Ina Opperman

By Ina Opperman

Business Journalist

Managing mid-year burnout at work

Half of the year is gone, but you already feel like it must be December, you are so tired. Burnout. How will you get to the end of the year?

Burnout is real and it does not only cost us our mental health and wellbeing, but also costs South Africa’s businesses and the economy billions of rands in lost productivity.

A 2016 study suggested that “presenteeism”, employees who show up and attempt to work despite their poor mental health, costs South Africa R235 billion a year, which is 4.2% of the country’s gross domestic product (GDP).

Since then, the risk of burnout has only increased, according to a global survey conducted last year.

Burnout is categorised as chronic physical and emotional exhaustion due to prolonged stress, often caused by excessive work demands or other sources of stress.

Signs of burnout

It manifests as fatigue, decreased productivity, detachment and negative emotions, which affect both your work and personal life, says Gary Feldman, head of healthcare consulting at employee benefits advisory firm NMG Benefits.

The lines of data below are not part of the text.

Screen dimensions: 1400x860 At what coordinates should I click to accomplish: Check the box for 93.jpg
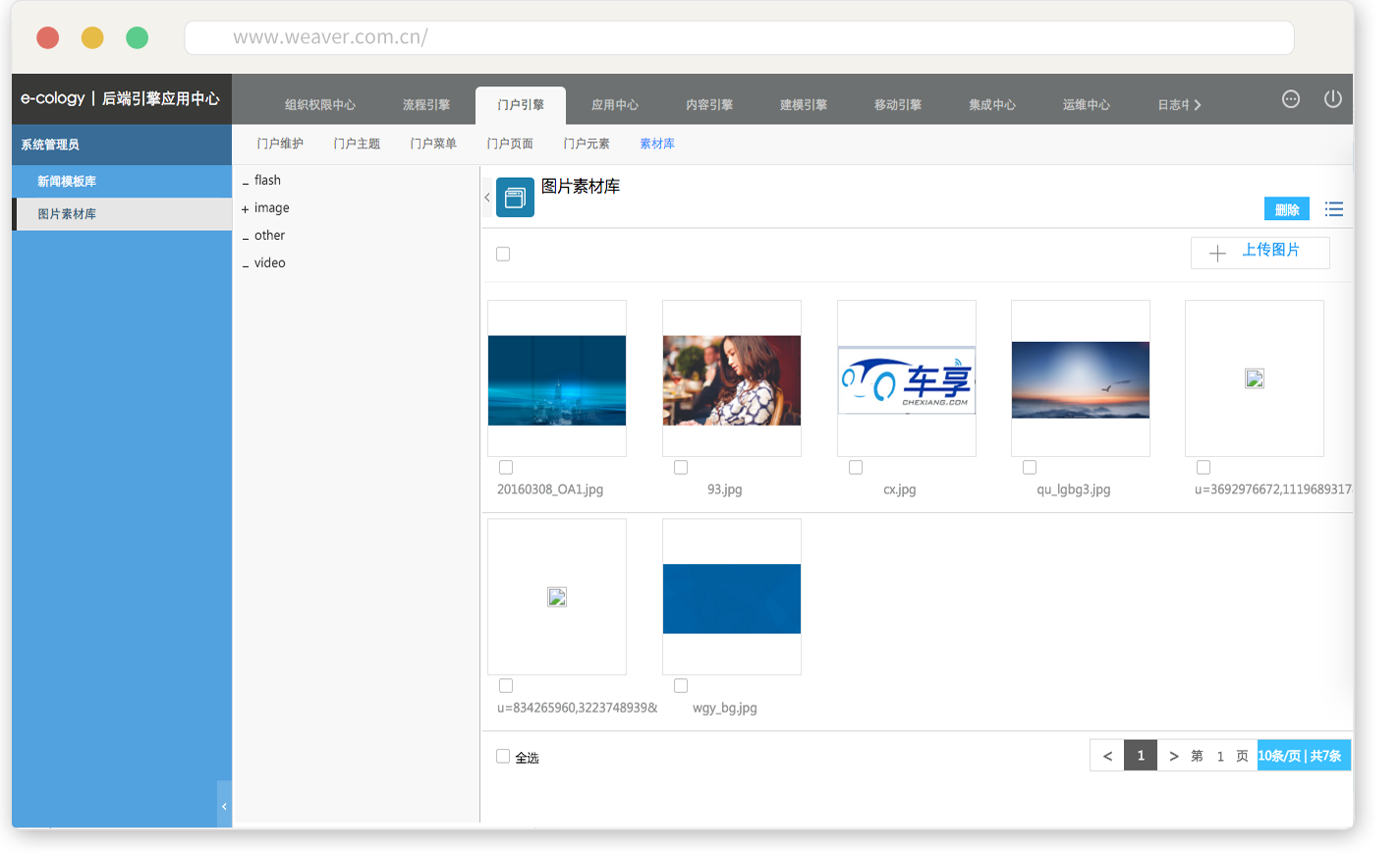[681, 468]
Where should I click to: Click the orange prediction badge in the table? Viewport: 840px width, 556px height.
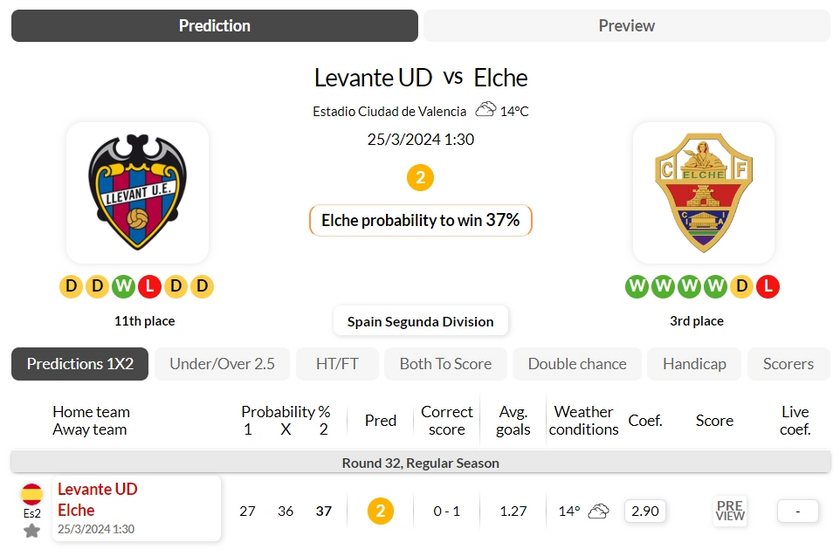380,511
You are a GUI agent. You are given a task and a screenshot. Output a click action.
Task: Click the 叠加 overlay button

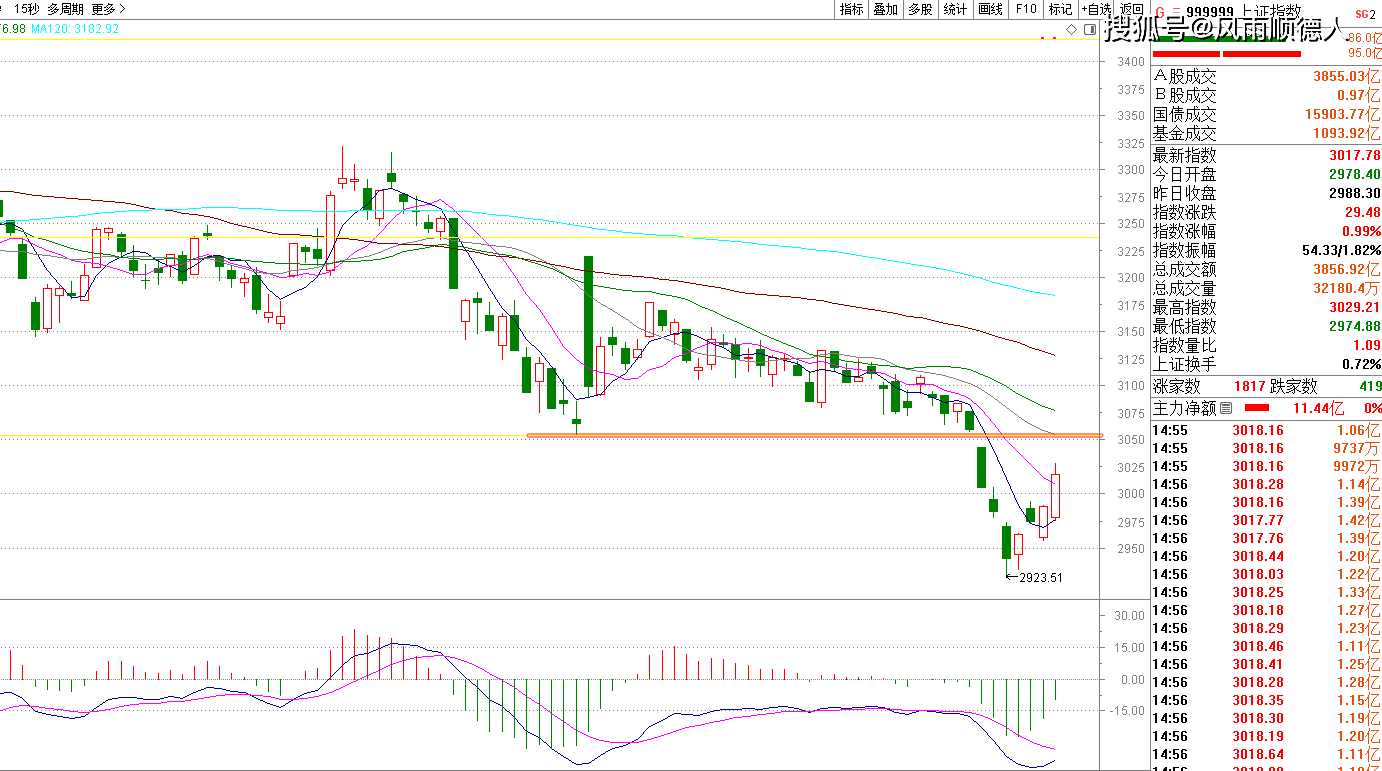tap(885, 9)
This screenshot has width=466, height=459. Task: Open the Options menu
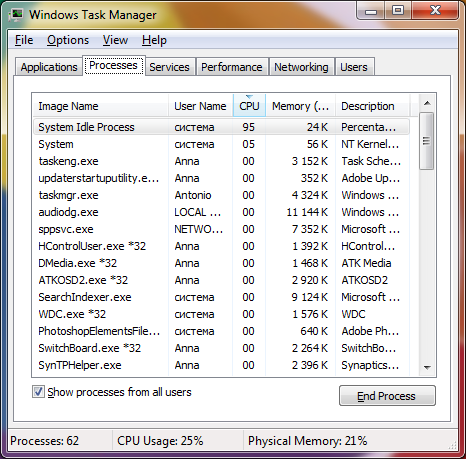click(68, 40)
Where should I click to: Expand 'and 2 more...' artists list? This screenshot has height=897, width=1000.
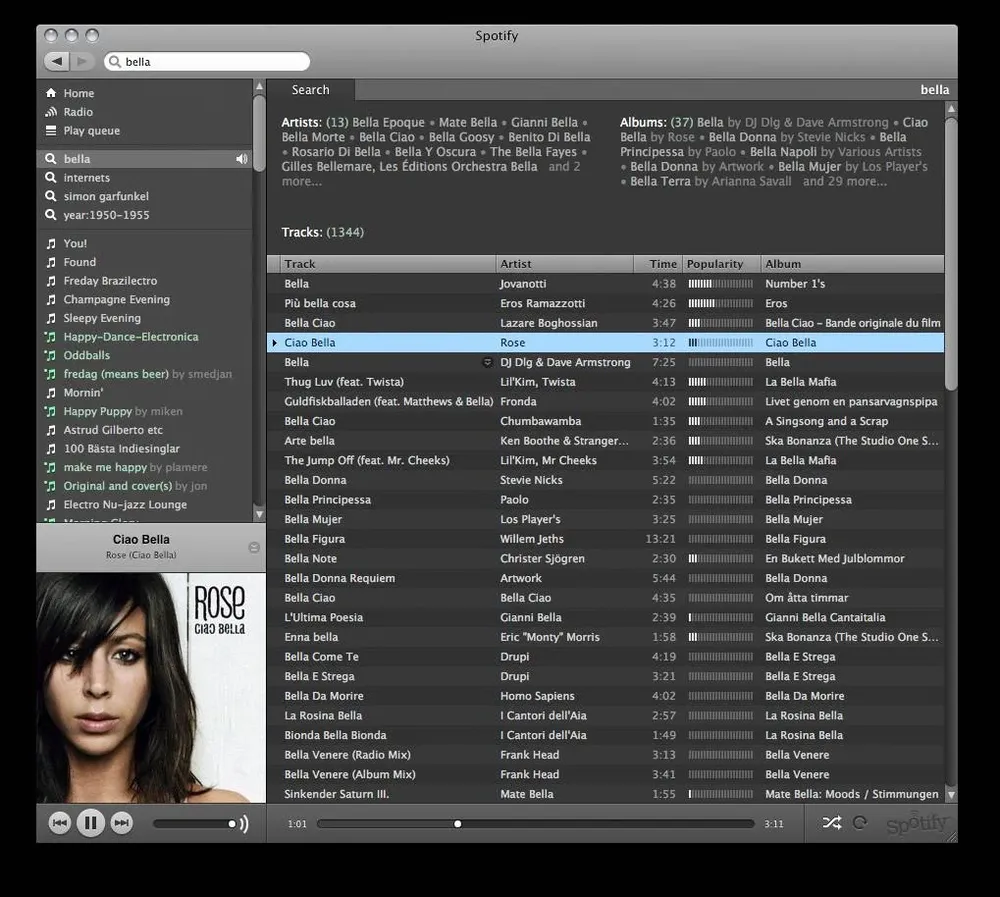[564, 167]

“Signs that indicate burnout include physical and emotional exhaustion, no longer appreciating things you used to enjoy, mood swings and irritability, feeling like you are overwhelmed and constantly on edge and physical symptoms such as headaches, muscle soreness, gastrointestinal issues and frequent illness.”

Feldman says these signs all have a negative effect on relationships, as burnout affects personal as well as professional relationships.

At the same time, reduced productivity leads to a decline in performance, a lack of concentration, struggling to meet deadlines, a lack of motivation and procrastination.

How employers can manage burnout risk

South African employers have an important role to play in ensuring the wellbeing of their people.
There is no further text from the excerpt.